Armitage’s fascination with microscopes and tiny creatures started as a teen when he spent a summer on a marine science station staring at tiny planktonic algae through double lenses. Since then, he’s founded a successful microscope sales and consulting company, patented an optical inspection device, and discovered two new parasites. He holds memberships in several national scientific societies, and also serves as a Creation Research Society board member.

 

In 2012, while at a world-famous fossil dig in Montana called Hell Creek Formation, Armitage uncovered the largest triceratops horn ever found at the site. To his surprise, he discovered soft tissue in the horn when he examined it under a high-powered microscope back at CSUN. Armitage believes the fact that the soft tissue wasn’t completely fossilized indicates dinosaurs roamed in the United States only thousands of years ago.
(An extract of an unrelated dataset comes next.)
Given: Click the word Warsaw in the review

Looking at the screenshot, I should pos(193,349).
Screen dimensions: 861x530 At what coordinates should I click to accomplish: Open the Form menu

Evolutionists claim dinosaurs went extinct more than 60 million years ago.

 

As the manager for the Electron and Confocal Microscopy Suite in the CSUN biology department, Armitage trained students to use the school’s high-powered microscopes. In the summer of 2012, while demonstrating one of the instruments, Armitage showed students the horn’s tissue samples and engaged them in “brief Socratic dialogue about the age of the horn,” according to the lawsuit. He believed the exchange was in keeping with leading students through the scientific method. A student reported the event to Armitage’s supervisor.

 

According to the suit, the supervisor stormed into the lab, shouting, “We are not going to tolerate your religion in this department!” and berating Armitage for his “creationist” views. Armitage informed the biology department chair and the head of technical services that what the supervisor said was a “clear example of religious discrimination.” Both of them assured Armitage his views would “not be a problem” and to “forget about the confrontation.” But they took no action to correct the supervisor or prevent future discrimination in the department, the suit claims.

 

Armitage published his findings in February 2013 with a peer-reviewed article for Acta Histochemica, a journal dedicated to the structural biochemistry of cells and tissues. His findings mirrored other recent discoveries of soft tissue in dinosaur bones. Two weeks later, CSUN fired Armitage, claiming his contract was temporary and the school lacked funding to continue the position.

 

On July 22, Pacific Justice Institute (PJI) filed a lawsuit in Los Angeles Superior Court on Armitage’s behalf, declaring he was fired due to his “perceived” religious views and, contrary to the school’s claim, his position was not temporary nor was funding an issue in the department. Armitage’s contract defined his position as “permanent part-time” and he was enrolled in the university’s benefits package. On the job for three years, he held progressively increasing responsibilities, received numerous commendations from co-workers and supervisors, and was told by his supervisor via email there were “big plans” to increase his lab, “complete with it’s own building(!)”

 

The lawsuit accuses the University of violating the Fair Employment and Housing Act, as well as Armitage’s First Amendment right to free speech and his academic freedom. A CSUN spokeswoman said on Thursday she couldn’t comment on the lawsuit because the school hadn’t been served.

 

“Terminating an employee because of their religious views is completely inappropriate and illegal,” Brad Dacus, president of PJI, said in a press release. “But doing so in an attempt to silence scientific speech at a public university is even more alarming. This should be a wakeup call and warning to the entire world of academia.”